The next leg of the cycle is how our Perceptions affect our Actions.  While it’s true that our Perceptions affect our Actions only inasmuch as what our Belief Structures say about our observations, we must recognize that many of those Beliefs are held at a very subconscious level.  The more subconscious the Belief is held, the more unconscious the Action becomes.  Indeed, the deeper or more subconscious the Belief is, the shorter time occurs between Perception and Action.  And in most cases the Belief is held buried sufficiently to allow for instantaneous reaction to an observation.  Reflexes serve as a good example.  In these instances, we no longer need to take into account the Belief- we can simply address the Perception to Action link.  Let’s look at an example.  If you were standing on the side of a road, and a car flipped over and started tumbling towards you, you would instinctually run away.  You would not stand there analyzing your beliefs about the possible impact of being struck by a half –ton vehicle.  You would move directly from the Perception to Action.  In training new behavior, we can do the same thing, often times circumventing or ignoring altogether a client’s Belief Structure.

Now Let’s look at Actions shaping our Beliefs.
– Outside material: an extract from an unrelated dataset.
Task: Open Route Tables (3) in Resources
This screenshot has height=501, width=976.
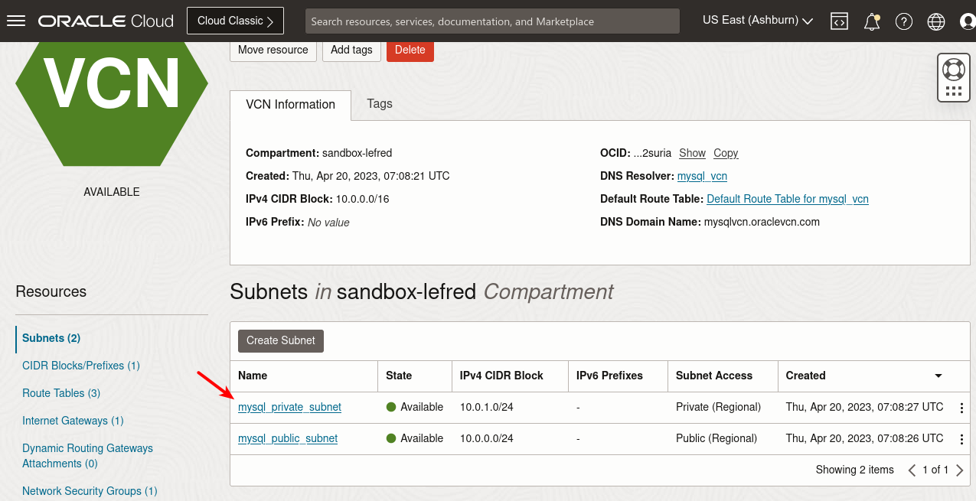Action: [61, 393]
I want to use an example that is familiar among addiction specialists.  We notice that as a drug user continues to abuse drugs, he begins to adopt a belief that his misuse of drugs is inevitable.  It is important to note that it is not the Perception of the drug use that generates this belief, because the Perception is being altered by the drug use.  Rather it is the Action of abusing the drug, or the recollection of the drug experience (and thinking is an Active process) that shapes the Belief of the inevitability of addictive behavior.  This phenomenon is not isolated to drug and alcohol use.  Most of our frequently repeated actions directly influence what we believe about ourselves and others.  “I help others, therefore I am generous.”  “I am smart because I read nightly.”  “I smile to others, therefore I am friendly and outgoing.”  These are all examples of Actions affecting our Beliefs irrespective of the Perception of the generating Action.

Most therapist and councilors focus on the PerceptionàBeliefàAction Cycle as occurring in that order only, and this has dramatic influence over what kinds of therapeutic approaches they take in helping their clients make breakthroughs.  However, once we recognize that the cycle flows the other direction as well (BeliefsàPerceptionsàActionsàBeliefs) we can be open to a whole new line of approaches for facilitating life-changing results.